Another element found in games would be rewards and achievements. These are used as a form of motivation to help students continue completing challenges even if they have met with difficulties. This is where teachers can play a part, teachers can set up a point system in class and the top three students of each school term can get prizes which would motivate them to participate more in class.
Gamification can also be taken online, with so many new applications that help users create their own game for their own purposes, teachers will very easily be able to create one for software engineering. This will be especially effective against today’s generation who are constantly surrounded by technology and many other means of getting online. 
One example of an online platform that utilises gamification would be Gametize (https://gametize.com). (Editor’s note: Full disclaimer that we didn’t ask Darryl to talk about us, although it’s appreciated!) On this platform, people will be able to create a game for just about any issue they can think off. On the Gametize platform, users are able to create different topics which divide content into manageable portions, create different challenges such as quizzes and photo challenges, as well as a point system which allows players to “purchase” rewards.
With these platforms, professors and teachers can create a game according to the software engineering syllabus in order to make learning more fun for students as well as to motivate them with points and rewards. Students will be able to access the game through the Gametize app on their phones.
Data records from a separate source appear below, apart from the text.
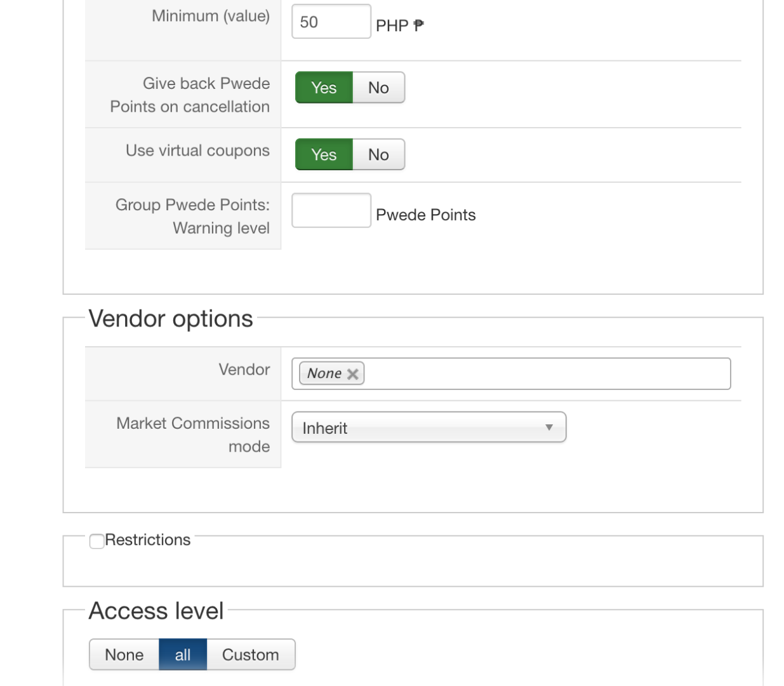Click the Give back Pwede Points label
Viewport: 784px width, 686px height.
tap(190, 95)
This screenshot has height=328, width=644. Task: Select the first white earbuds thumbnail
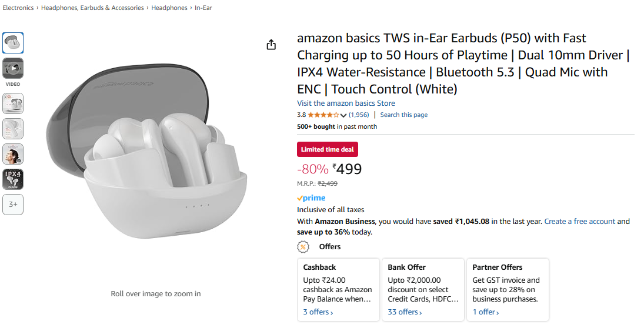13,43
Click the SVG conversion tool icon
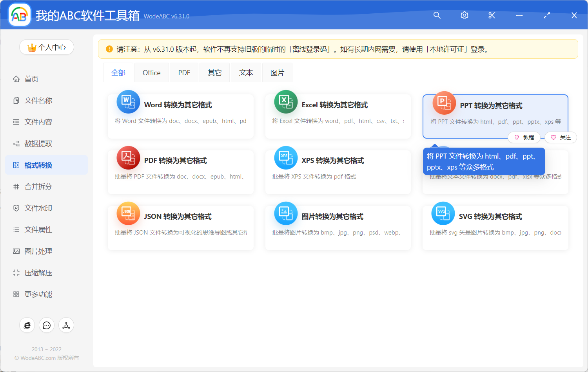 coord(443,213)
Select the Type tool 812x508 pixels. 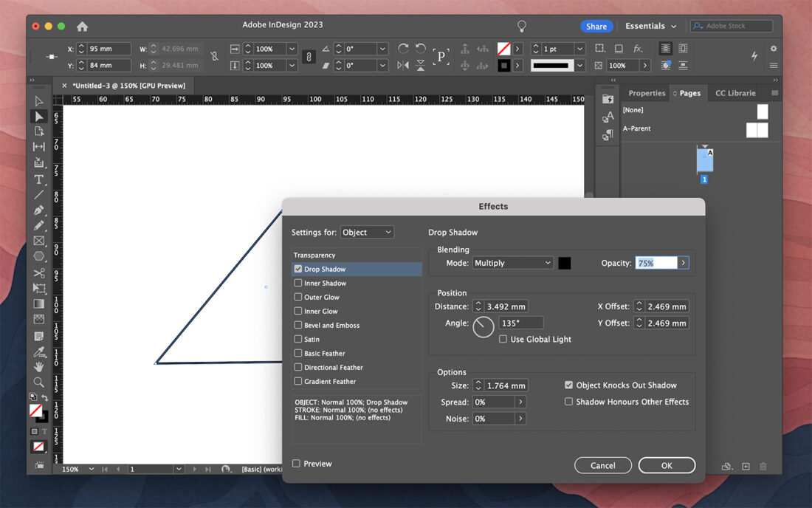39,177
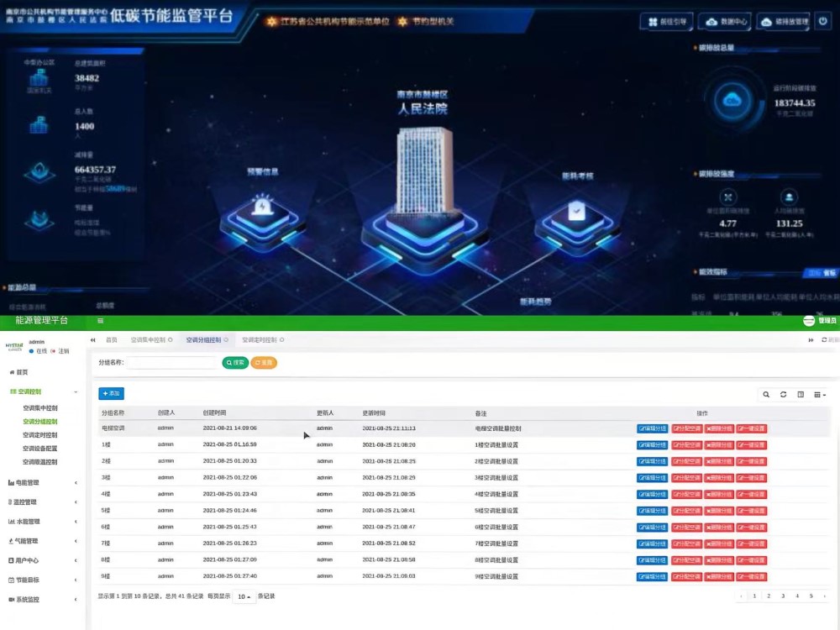
Task: Click inside the 分组名称 search field
Action: pos(172,363)
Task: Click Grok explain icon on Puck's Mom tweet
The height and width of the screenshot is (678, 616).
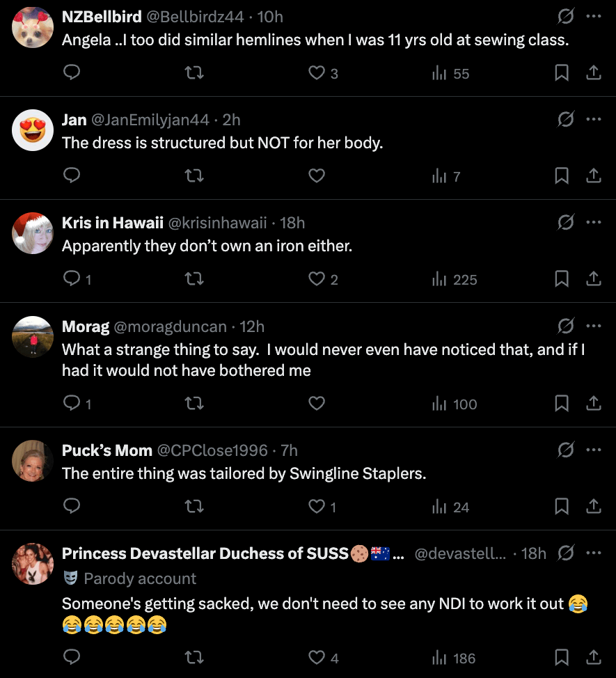Action: pyautogui.click(x=566, y=450)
Injecting some friendly team competitions with Hackathons

Gamification is able to help in both aspects with team challenges. Splitting the software engineers into teams and having friendly challenges with each other will help them build supportive relationships which is also a key condition of human intrinsic motivation.
For example, professors could set weekly team challenges where a code will be given out to students with a bug in it. Students would then have to work in teams to identify the bug and fix it as quickly as possible. Whichever team finishes this challenge the quickest will get most points as well as bragging rights.
In fact, there have already been several team competitions such as Hackathons held by different companies where players would form teams and work together to design an end-product (for example, a website, a web app, and/or Android/iOS App) or be given different scenarios and have to come up with a solution through coding.
With all these benefits that gamification brings about, these solutions are definitely worth taking a look into.